• _EXERCISE TEXT_:
■ ■ ■ ■

Because the new facility was previously used as a medical clinic, it may be possible to upgrade the building to meet the stricter standards, but Johnson will still have to apply for a new license. However, since abortion clinics are considered surgical centers and not medical offices, there has been contentious debate about whether the previous zoning waiver can be applied to Johnson’s business, or whether Johnson should have to apply for a new waiver himself.

“We believe [the original waiver] was conditional,” the Rev. James Henderson told WAAY-TV. “In fact, it states that it was conditional, and that when that use ended, it expired and a new one would have been required. Of course, we know that nobody wants an abortion clinic across from a middle school.”

Henderson told the zoning board they would violate their own bylaws if they applied the waiver to Johnson’s business.

“I think you have to consider the intent of the individual who said this was going to be an outreach to the community, a real positive thing,” said Henderson. “There was no discussion [by the zoning board in 1998] of an abortion clinic. It's clearly stated here in the minutes that it's approved 'for this use only.'”

Henderson, who chairs the Alabama Christian Coalition, has led the fight to block the facility from relocating since Manager of Planning Services Jim McGuffey first approved the building permit in June. Now that his appeal has been denied by the zoning council, Henderson has vowed to sue the city with the help of attorneys at Life Legal Defense Foundation.

■ ■ ■ ■

• _TASKS FOR THIS EXERCISE_:
a: In the clinic zoning article, who chairs the Alabama Christian Coalition?
b: Please rewrite the clinic zoning article between "Because the new" and "new waiver himself.", inclusive, substituting "variance" for "waiver".

■ ■ ■ ■

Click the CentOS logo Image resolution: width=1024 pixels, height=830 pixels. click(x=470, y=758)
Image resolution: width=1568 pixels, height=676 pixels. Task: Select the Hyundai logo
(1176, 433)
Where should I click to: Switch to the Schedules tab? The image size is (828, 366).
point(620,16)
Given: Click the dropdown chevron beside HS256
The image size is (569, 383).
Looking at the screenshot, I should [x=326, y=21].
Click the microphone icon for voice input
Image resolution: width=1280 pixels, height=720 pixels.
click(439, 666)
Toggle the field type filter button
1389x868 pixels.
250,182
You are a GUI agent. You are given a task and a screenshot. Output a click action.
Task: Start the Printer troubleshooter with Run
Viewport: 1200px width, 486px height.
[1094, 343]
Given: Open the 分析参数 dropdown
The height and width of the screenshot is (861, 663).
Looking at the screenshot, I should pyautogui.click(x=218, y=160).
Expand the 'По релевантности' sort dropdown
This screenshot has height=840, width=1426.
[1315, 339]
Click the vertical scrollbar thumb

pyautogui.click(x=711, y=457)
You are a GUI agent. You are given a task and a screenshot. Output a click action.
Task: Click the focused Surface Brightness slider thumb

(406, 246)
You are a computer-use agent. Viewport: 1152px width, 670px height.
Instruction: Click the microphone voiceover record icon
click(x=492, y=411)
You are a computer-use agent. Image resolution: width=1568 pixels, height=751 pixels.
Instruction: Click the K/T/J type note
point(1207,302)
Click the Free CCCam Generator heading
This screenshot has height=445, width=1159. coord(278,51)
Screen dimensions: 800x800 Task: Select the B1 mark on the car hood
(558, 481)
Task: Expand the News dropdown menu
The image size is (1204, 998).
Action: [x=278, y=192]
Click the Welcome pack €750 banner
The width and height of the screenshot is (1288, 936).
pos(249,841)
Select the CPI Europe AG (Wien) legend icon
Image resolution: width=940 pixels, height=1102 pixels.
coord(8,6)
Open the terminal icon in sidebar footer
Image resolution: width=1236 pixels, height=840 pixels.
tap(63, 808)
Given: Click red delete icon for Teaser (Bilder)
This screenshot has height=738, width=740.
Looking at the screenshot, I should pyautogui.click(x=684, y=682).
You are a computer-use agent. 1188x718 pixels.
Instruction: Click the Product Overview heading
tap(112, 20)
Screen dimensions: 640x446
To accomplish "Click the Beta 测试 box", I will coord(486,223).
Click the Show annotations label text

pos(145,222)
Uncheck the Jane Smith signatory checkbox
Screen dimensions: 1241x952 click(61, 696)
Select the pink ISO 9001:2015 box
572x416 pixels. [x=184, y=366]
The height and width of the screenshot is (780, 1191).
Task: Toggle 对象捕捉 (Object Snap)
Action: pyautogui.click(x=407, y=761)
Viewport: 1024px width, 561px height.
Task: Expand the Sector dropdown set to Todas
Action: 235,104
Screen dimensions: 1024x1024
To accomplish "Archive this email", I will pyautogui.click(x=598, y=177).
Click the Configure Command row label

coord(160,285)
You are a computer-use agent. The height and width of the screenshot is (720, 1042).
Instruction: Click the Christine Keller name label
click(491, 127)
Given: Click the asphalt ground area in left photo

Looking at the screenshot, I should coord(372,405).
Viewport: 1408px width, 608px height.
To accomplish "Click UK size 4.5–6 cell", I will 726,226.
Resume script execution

■ ■ ■ ■

• _RESPONSES BY ITEM NUMBER_:
a: The Rev. James Henderson.

b:
Because the new facility was previously used as a medical clinic, it may be possible to upgrade the building to meet the stricter standards, but Johnson will still have to apply for a new license. However, since abortion clinics are considered surgical centers and not medical offices, there has been contentious debate about whether the previous zoning variance can be applied to Johnson’s business, or whether Johnson should have to apply for a new variance himself.